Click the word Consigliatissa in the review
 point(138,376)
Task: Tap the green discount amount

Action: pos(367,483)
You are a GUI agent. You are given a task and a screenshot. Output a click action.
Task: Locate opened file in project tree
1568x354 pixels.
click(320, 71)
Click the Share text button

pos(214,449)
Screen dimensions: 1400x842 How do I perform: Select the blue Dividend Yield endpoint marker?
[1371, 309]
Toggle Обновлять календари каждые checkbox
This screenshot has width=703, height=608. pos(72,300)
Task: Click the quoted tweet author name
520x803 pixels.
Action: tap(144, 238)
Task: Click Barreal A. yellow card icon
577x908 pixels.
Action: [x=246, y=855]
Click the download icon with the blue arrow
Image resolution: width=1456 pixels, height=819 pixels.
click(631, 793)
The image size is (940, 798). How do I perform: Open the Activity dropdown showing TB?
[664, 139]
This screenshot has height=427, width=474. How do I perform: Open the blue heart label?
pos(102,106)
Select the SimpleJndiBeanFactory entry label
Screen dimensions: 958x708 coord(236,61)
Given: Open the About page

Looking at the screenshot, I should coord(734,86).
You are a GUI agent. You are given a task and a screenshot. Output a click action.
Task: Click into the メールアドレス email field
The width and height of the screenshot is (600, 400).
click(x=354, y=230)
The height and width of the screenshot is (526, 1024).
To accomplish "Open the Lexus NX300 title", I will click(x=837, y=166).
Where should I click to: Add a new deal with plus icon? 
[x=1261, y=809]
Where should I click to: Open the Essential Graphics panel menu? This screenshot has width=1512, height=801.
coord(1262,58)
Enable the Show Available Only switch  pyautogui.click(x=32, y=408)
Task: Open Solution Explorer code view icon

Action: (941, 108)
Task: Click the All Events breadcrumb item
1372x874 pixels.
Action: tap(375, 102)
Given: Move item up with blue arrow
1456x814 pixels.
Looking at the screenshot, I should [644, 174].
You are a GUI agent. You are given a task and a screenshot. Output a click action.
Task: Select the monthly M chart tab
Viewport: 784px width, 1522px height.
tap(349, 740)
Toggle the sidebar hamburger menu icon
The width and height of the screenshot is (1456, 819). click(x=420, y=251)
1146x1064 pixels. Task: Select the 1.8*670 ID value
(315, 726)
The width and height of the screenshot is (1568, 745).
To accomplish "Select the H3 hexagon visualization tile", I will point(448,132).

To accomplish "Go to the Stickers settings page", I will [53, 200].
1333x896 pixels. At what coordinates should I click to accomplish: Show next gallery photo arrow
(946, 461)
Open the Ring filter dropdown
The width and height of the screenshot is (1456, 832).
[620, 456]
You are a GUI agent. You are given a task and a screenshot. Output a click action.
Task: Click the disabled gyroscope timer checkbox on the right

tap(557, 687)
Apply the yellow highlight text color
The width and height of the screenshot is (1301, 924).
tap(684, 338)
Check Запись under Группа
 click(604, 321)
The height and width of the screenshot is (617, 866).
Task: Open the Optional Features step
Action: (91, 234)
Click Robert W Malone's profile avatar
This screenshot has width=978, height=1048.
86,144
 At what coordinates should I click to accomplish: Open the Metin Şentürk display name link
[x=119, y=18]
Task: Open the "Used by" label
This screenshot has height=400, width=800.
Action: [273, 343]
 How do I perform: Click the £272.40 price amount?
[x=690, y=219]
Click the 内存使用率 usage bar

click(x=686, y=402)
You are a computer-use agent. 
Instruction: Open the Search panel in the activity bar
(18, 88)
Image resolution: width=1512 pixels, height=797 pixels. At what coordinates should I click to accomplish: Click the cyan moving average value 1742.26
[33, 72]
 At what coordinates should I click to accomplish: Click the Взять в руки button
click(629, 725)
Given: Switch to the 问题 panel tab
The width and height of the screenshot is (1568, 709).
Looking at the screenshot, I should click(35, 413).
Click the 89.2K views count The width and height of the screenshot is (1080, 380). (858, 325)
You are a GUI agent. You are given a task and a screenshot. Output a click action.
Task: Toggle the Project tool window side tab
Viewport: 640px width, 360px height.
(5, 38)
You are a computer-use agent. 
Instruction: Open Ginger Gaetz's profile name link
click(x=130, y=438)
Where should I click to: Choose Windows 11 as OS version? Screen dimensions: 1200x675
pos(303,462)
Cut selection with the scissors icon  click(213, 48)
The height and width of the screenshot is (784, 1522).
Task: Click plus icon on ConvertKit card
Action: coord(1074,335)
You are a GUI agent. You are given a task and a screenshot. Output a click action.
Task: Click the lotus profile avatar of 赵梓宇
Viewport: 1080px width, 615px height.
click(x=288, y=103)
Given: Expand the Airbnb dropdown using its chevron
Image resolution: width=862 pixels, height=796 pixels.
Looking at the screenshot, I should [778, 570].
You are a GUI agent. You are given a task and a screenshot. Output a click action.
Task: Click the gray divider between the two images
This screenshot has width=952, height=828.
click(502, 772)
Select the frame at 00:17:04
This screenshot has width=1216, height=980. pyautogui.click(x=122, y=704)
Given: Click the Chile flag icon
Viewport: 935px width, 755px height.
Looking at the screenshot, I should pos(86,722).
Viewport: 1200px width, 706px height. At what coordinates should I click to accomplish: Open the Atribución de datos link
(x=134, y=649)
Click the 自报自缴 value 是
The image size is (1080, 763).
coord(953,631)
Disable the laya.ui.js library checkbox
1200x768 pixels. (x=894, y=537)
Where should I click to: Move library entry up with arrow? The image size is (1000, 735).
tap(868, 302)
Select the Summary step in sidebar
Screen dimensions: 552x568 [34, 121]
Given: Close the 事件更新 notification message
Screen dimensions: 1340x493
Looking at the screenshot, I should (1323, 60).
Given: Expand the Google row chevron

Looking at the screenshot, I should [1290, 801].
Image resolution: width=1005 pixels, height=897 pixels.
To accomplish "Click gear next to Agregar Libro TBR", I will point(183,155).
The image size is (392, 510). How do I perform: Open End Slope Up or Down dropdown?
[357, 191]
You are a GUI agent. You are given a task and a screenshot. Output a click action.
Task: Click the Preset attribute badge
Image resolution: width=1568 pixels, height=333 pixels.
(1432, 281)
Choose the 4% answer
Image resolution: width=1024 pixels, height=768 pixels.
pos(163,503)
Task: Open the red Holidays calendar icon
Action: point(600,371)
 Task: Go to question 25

• • • • • • •

Directions for this task → Return, verbatim, the stretch of the listing that opens with the line containing "The image size is (392, 510)." and closes with the last line of the listing, both of those lines included.

Exercise result →
The image size is (392, 510). How do I perform: Open End Slope Up or Down dropdown?
[357, 191]
You are a GUI agent. You are given a task and a screenshot. Output a click action.
Task: Click the Preset attribute badge
Image resolution: width=1568 pixels, height=333 pixels.
(1432, 281)
Choose the 4% answer
Image resolution: width=1024 pixels, height=768 pixels.
pos(163,503)
Task: Open the red Holidays calendar icon
Action: point(600,371)
 Task: Go to question 25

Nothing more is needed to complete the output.